Your objective
Retype the rows below word for word, starting with the line that contains "pixels, height=675 pixels." and continuing down through the line that contains "coordinates (338, 203).".

Records for the task
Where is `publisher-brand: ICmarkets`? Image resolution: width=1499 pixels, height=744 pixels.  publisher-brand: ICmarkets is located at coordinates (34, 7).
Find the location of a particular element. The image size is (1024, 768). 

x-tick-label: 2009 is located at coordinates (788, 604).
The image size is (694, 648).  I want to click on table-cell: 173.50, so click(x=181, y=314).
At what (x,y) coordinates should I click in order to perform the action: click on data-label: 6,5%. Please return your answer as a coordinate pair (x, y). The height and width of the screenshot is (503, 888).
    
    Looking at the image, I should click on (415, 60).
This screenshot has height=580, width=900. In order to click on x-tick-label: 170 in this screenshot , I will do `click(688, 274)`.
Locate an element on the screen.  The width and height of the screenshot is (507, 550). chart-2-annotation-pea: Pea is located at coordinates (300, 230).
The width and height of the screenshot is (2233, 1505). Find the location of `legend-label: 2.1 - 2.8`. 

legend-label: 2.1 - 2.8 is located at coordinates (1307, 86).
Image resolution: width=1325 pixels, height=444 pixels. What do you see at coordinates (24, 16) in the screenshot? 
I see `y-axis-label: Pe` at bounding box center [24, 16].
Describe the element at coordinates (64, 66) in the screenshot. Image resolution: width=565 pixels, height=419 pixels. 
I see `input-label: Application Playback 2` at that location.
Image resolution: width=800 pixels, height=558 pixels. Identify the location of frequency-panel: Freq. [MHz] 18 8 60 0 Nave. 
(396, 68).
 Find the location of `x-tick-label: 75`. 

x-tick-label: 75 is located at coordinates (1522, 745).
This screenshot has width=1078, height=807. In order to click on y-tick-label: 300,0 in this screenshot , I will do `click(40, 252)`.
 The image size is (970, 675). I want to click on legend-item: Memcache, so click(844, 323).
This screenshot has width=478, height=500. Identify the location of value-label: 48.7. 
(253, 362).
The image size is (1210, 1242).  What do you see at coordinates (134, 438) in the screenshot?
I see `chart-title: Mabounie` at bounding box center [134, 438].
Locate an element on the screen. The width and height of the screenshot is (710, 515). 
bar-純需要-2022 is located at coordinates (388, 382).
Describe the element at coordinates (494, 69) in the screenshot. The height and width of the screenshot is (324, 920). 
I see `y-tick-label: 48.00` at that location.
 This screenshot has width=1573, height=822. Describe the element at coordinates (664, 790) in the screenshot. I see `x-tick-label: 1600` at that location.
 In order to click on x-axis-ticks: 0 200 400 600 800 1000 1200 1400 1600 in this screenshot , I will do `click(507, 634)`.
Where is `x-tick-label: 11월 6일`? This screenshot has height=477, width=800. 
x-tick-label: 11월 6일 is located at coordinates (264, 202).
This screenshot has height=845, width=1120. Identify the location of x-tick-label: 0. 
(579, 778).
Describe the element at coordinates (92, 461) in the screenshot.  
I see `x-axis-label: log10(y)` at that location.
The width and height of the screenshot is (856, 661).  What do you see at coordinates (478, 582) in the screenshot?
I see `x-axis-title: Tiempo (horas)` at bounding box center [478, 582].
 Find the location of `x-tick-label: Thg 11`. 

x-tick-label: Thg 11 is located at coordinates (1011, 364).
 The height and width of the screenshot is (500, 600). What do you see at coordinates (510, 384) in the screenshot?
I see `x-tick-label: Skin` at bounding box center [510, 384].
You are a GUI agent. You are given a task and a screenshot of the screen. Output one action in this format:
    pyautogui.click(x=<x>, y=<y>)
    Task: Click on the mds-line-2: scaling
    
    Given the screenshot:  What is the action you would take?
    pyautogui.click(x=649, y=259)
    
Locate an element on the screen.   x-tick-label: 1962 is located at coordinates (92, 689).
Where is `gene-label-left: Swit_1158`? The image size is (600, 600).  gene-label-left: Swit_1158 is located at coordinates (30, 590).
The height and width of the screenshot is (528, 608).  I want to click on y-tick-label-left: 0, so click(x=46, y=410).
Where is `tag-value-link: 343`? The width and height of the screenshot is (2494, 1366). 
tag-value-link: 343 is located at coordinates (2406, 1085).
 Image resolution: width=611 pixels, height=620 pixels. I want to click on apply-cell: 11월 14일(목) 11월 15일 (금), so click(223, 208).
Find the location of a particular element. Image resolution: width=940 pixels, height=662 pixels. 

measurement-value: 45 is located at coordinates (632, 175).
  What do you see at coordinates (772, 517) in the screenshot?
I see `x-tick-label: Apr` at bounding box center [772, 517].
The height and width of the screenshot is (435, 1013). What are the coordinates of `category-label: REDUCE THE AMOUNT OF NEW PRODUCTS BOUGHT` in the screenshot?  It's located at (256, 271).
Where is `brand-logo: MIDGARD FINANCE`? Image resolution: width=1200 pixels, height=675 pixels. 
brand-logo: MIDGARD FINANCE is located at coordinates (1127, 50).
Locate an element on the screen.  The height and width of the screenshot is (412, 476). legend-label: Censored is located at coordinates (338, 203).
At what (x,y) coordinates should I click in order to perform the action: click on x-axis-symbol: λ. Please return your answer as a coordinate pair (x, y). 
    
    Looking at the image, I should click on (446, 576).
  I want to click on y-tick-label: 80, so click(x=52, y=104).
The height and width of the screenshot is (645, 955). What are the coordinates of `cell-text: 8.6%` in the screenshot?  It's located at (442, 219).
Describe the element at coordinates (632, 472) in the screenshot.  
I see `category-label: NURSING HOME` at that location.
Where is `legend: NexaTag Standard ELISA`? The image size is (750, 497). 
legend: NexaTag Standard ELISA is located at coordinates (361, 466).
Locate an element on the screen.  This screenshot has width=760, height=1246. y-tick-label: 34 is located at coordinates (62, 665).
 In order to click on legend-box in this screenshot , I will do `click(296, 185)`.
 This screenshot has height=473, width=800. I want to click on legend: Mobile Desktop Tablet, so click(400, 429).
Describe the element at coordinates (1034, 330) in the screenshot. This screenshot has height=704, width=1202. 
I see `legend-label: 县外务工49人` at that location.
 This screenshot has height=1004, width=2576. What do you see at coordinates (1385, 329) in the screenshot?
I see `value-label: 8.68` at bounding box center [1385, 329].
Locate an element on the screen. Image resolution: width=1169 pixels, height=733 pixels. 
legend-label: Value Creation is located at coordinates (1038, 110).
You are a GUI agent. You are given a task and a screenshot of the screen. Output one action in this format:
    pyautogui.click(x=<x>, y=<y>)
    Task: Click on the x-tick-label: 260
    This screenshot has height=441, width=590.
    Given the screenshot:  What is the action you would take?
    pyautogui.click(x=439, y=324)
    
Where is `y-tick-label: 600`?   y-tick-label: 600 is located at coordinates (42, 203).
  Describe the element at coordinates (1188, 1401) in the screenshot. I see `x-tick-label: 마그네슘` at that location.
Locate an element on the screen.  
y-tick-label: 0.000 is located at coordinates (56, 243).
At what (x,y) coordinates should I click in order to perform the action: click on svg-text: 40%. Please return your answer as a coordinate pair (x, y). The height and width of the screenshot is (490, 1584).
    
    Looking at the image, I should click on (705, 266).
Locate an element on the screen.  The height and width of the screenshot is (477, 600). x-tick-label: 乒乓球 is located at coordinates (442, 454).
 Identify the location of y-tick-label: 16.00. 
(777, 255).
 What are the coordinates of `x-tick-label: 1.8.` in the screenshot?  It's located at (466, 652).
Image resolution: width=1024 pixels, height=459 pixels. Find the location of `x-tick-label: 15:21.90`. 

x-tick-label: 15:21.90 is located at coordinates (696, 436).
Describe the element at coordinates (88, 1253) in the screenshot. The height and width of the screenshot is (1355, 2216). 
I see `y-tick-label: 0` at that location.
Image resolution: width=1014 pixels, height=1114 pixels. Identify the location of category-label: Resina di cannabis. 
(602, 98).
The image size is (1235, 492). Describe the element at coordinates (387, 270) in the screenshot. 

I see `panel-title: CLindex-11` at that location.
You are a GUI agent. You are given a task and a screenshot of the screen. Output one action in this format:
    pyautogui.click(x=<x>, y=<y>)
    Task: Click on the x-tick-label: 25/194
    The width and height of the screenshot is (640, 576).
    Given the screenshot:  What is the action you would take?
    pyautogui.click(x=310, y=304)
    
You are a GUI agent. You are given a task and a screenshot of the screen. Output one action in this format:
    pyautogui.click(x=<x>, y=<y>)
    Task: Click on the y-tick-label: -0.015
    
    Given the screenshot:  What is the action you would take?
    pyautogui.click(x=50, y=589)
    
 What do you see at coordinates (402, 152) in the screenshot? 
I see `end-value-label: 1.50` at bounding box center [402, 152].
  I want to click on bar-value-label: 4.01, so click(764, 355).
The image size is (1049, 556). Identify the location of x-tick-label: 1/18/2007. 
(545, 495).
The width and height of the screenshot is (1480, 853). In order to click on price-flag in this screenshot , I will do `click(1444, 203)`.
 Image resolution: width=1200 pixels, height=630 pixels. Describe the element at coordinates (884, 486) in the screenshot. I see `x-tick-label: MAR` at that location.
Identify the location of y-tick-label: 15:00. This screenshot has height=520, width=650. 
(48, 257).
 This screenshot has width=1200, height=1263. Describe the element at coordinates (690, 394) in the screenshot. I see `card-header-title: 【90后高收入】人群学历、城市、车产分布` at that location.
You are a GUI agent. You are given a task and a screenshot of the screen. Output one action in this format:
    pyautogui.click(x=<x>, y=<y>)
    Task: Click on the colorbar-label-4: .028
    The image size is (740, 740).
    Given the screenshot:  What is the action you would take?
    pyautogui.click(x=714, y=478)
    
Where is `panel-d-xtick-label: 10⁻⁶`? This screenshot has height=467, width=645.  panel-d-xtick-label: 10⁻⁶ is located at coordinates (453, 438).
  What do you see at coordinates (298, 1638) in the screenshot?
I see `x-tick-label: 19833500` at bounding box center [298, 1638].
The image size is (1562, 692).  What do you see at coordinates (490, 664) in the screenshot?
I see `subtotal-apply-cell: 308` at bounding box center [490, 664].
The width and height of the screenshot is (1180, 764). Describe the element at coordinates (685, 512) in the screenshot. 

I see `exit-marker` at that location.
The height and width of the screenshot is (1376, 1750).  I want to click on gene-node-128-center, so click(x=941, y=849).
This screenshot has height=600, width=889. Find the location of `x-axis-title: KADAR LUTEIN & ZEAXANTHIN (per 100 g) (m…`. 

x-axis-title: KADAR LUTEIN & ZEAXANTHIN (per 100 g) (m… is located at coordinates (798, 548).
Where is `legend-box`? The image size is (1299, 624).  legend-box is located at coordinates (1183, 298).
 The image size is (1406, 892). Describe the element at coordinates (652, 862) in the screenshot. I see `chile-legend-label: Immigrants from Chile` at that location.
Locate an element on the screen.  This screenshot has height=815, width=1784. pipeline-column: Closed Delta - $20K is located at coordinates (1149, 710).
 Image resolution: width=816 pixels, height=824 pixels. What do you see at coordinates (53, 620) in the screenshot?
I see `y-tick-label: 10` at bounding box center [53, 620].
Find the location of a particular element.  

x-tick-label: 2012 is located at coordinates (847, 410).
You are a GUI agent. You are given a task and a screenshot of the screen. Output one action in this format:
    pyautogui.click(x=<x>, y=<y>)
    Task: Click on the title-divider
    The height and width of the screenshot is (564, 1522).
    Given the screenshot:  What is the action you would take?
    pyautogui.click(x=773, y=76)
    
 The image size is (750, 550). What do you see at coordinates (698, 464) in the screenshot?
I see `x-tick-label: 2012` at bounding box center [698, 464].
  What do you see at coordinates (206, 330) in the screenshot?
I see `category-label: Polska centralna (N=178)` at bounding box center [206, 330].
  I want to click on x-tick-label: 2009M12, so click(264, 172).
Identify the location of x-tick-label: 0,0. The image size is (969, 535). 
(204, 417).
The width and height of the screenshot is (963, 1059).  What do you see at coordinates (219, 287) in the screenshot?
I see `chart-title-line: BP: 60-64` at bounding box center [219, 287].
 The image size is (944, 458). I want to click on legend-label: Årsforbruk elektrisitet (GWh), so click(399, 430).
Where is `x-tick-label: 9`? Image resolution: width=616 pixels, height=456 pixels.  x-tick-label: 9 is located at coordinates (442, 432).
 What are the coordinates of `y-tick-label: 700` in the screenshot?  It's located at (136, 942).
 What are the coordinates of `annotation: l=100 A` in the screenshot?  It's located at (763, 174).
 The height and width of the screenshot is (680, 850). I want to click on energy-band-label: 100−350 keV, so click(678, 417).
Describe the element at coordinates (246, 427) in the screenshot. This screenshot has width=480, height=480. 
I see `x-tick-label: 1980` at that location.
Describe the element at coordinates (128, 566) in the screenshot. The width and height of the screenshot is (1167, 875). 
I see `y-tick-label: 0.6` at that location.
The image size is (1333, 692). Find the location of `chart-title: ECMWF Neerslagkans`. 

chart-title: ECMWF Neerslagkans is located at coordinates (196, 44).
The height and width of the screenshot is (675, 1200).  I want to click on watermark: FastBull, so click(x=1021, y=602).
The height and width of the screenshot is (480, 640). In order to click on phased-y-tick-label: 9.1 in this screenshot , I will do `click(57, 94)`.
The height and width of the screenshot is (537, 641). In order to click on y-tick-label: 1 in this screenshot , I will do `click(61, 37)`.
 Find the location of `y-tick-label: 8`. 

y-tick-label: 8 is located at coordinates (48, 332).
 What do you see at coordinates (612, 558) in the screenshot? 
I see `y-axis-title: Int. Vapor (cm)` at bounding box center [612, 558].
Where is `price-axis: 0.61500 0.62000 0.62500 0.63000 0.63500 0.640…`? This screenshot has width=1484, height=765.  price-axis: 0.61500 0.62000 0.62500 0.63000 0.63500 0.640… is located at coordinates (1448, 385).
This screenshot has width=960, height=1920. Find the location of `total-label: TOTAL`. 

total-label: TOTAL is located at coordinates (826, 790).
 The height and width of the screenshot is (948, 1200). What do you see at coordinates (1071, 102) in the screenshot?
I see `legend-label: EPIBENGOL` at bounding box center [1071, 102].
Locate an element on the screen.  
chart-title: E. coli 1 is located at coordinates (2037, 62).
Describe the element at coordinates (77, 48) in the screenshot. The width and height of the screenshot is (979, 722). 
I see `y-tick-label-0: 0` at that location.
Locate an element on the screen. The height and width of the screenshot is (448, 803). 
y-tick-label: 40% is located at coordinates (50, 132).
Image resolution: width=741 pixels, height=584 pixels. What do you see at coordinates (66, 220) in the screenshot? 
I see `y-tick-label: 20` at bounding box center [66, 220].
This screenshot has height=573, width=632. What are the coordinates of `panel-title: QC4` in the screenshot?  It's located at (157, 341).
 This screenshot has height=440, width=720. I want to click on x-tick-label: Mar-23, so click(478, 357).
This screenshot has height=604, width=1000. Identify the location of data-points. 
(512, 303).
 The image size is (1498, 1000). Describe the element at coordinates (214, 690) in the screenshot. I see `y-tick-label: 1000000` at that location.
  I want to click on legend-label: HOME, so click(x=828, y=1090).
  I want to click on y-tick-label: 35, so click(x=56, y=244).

Solution
Where is `brand-logo: MIDGARD FINANCE`? Image resolution: width=1200 pixels, height=675 pixels. 
brand-logo: MIDGARD FINANCE is located at coordinates (1127, 50).
Locate an element on the screen.  The height and width of the screenshot is (412, 476). legend-label: Censored is located at coordinates (338, 203).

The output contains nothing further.